167 Iowa 163 | Iowa | 1914
I. Plaintiff’s cause of action is based upon the claim that in passing over a board sidewalk in the town of Lovilia, February 26, 1911, she fell and received injuries which resulted in damages to her. She claimed negligence on the part of the town as follows: That it had permitted the sidewalk to get out of repair at the place where she was injured, and so remain in a condition which was dangerous and unsafe for many months prior to such time; that the stringers supporting the boards were rotten, and that at that point the walk was about six inches higher on one side than the other, making a slanting surface; that on the day of her
II. The assignment of errors relate to the question of contributory negligence, the giving of instruction No. 14, and' in overruling a motion to direct a verdict for the defendant. That motion was made at the close of plaintiff’s evidence, at the conclusion of all the evidence, and was based upon the claim that the record shows plaintiff to have been guilty of contributory negligence.
III. While not stated in express terms, the question of defendant’s negligence iñ the respects charged is suggested in argument. Without in detail setting out the evidence on that branch of the case, we conclude from an examination of the record that it required that question to be submitted to the jury, provided that the question of contributory negligence was not one for determination by the court.
Of the cases cited by appellant in support of its contention here, those of Parkhill v. Brighton, 61 Iowa, 103, and McGinty v. Keokuk, 66 Iowa, 725, turned upon the refusal to give requested instructions, which stated the rule that the plaintiff must or should have known it was imprudent to pass over the dangerous place. That of Sylvester v. Casey, 110 Iowa, 257, was made to rest upon the failure of the evidence to show that plaintiff knew there was danger in what he did; that being held to be a necessary element in establishing contributory negligence. Many of the cases cited turn upon the facts and a discussion of them is unnecessary.
Under the rule as now always followed by this court, and as stated above, we are of opinion that in holding the ease as one proper to be submitted to the jury, we think the trial court was right. While Mrs. Covert testified that she knew that the walk was not safe, at a time prior to her injury, and not in good condition, and that she thought it was bad where she attempted to pass over it at the time of her injury, she also testified that its dangerous character was not impressed upon her mind until she fell. She had passed over it before, once on the morning of her injury, and no accident had resulted; and her belief, as testified to by her, that she could then pass over it by being careful introduced in the case the element of fact, to be determined by the jury alone, as to whether she appreciated the danger and was imprudent in attempting to use the walk. The ease of Barce v. Shenandoah, 106 Iowa, 426, relied upon by the appellant, had in it the element which this court held to be controlling, that in addition to the knowledge of the dangerous condition of the walk, the plaintiff had at least once before fallen at the identical place, and because of the same defect.
VI. Instruction No. 14, given by the trial court presented to the jury the question of fact as to the alleged contributory negligence of the plaintiff, including the elements of knowledge and appreciation of danger, and also that of another and safer way, leaving the question as of one of'fact.
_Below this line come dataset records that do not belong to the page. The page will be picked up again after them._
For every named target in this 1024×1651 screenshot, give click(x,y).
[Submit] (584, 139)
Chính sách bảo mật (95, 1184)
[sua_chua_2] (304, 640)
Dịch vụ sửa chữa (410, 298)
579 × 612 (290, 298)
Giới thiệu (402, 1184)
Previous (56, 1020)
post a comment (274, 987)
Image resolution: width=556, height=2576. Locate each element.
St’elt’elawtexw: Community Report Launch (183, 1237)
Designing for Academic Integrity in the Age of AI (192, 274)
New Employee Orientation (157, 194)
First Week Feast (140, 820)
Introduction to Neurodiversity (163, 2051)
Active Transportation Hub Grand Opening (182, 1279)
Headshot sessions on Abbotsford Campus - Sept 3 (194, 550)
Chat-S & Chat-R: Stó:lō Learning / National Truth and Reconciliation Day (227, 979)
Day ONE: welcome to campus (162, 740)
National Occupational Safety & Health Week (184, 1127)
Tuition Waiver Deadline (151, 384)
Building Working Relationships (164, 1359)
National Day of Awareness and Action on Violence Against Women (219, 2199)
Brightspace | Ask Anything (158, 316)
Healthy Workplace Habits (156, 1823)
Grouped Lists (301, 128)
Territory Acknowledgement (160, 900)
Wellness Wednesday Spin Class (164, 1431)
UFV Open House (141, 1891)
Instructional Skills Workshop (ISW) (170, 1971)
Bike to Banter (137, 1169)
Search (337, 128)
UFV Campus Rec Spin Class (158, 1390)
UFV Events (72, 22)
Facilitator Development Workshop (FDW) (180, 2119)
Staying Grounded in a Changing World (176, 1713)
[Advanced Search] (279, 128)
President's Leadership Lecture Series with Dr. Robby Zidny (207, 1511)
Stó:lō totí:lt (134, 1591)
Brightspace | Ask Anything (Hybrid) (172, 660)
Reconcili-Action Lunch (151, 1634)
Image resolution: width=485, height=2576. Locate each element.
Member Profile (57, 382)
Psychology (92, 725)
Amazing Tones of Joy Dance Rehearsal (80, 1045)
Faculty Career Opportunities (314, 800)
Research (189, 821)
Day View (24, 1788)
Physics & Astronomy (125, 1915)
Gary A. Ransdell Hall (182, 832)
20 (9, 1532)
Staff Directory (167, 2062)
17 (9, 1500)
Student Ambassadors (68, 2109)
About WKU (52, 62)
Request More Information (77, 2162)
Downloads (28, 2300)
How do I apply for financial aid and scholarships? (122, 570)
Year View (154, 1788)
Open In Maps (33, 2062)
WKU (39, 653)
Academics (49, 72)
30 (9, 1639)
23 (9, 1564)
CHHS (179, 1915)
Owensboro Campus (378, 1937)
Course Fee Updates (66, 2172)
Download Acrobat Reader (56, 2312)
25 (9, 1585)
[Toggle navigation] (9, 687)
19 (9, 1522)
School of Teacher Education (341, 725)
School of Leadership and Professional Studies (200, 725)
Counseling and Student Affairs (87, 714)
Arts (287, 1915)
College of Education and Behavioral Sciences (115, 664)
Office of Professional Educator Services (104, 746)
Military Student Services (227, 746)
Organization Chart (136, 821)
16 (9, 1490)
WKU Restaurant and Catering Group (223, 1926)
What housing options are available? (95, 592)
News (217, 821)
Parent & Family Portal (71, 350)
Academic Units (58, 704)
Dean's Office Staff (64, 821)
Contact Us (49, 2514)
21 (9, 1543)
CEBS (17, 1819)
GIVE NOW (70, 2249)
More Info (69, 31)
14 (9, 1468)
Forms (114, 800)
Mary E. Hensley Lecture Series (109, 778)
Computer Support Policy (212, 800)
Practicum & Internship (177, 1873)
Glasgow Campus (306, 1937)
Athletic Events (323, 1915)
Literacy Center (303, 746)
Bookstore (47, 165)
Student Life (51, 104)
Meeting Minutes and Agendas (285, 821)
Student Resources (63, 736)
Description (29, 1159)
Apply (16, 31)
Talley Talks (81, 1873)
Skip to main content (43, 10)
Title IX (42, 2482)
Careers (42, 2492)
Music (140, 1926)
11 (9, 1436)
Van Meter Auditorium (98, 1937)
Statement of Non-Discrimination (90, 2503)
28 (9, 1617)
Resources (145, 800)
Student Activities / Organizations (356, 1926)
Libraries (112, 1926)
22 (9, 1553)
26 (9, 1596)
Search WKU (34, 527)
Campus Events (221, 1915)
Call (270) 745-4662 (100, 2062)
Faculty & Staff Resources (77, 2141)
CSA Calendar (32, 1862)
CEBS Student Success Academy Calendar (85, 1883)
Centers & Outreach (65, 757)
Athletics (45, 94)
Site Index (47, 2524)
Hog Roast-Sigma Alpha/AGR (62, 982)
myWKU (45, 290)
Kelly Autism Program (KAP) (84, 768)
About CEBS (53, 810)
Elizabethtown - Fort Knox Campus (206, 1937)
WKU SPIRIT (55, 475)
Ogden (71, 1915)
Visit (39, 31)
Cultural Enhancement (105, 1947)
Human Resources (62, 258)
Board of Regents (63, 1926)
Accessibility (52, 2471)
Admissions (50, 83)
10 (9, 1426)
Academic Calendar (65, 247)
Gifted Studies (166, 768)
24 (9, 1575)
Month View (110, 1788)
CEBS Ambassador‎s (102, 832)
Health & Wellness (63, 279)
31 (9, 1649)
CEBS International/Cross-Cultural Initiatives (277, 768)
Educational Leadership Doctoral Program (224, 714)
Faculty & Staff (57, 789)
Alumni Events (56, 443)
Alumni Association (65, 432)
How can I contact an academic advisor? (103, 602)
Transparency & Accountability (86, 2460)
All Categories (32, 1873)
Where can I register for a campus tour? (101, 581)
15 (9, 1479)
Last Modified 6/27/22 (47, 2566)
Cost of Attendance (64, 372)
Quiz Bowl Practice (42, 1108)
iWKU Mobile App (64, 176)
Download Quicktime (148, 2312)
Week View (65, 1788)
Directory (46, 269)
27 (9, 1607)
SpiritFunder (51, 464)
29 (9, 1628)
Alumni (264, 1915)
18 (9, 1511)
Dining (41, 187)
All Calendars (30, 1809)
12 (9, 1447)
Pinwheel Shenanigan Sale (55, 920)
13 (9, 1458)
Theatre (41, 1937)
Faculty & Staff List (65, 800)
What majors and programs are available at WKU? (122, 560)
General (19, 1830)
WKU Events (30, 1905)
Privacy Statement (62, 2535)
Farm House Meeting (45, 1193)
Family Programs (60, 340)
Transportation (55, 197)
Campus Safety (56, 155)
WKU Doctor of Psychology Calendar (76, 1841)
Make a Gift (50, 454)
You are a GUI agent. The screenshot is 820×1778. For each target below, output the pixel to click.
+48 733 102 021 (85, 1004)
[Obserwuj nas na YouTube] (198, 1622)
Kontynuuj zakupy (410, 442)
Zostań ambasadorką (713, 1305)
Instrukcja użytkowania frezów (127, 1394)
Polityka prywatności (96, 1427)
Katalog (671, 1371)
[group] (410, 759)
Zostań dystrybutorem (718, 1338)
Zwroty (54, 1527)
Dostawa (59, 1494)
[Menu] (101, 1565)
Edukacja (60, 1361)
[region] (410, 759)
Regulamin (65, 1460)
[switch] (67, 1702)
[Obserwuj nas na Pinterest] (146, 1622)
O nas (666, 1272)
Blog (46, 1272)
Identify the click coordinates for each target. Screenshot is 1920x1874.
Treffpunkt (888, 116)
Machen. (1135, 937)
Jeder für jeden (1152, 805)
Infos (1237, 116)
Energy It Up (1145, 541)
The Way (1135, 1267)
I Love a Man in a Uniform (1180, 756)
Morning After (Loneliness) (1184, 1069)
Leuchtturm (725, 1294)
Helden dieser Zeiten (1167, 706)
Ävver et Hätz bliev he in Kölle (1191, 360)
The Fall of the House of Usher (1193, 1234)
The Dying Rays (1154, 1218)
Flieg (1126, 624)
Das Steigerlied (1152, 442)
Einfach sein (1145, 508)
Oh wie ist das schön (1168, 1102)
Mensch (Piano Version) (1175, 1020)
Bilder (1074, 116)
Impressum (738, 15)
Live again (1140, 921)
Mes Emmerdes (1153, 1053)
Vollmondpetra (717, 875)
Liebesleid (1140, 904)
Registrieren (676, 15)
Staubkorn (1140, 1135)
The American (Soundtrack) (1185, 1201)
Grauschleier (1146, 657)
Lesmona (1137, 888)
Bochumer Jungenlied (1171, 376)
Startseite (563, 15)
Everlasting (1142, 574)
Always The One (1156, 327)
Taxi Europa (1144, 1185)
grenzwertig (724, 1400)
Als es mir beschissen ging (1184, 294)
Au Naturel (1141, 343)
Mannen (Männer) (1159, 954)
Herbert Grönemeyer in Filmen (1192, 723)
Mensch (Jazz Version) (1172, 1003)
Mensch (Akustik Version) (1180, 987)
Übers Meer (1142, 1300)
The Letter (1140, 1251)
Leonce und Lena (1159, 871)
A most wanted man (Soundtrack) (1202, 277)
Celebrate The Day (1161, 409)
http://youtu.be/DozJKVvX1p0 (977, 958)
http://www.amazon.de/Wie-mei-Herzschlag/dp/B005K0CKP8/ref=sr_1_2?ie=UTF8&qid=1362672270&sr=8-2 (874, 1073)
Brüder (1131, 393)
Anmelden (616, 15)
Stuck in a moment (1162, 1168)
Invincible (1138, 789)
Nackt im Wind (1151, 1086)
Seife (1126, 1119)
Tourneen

The instruction was a correct statement of the law. Nor was there error in giving it as immediately following an instruction, No. 13, given at the request of the defendant. The requested instruction which was given told the jury that - if plaintiff knew that the walk was dangerous, and that it was imprudent for her to attempt to pass over it, she was guilty of contributory negligence. Instruction No. 14 stated the alternative of that proposition that, even though she knew of the dangerous condition, but believed, or as an ordinarily prudent person had the right to believe, that she could pass over the walk in safety, then she was under no obligation to select another route, and she would not be guilty of contributory negligence. We find no just ground for the criticism of that instruction, nor of its relation to that which preceded it. It was a logical sequence in statement, and clearly presented to the jury the different conditions which might, under the facts so found, permit or preclude a recovery.
VIII. The case was properly submitted to the jury, and is — Affirmed.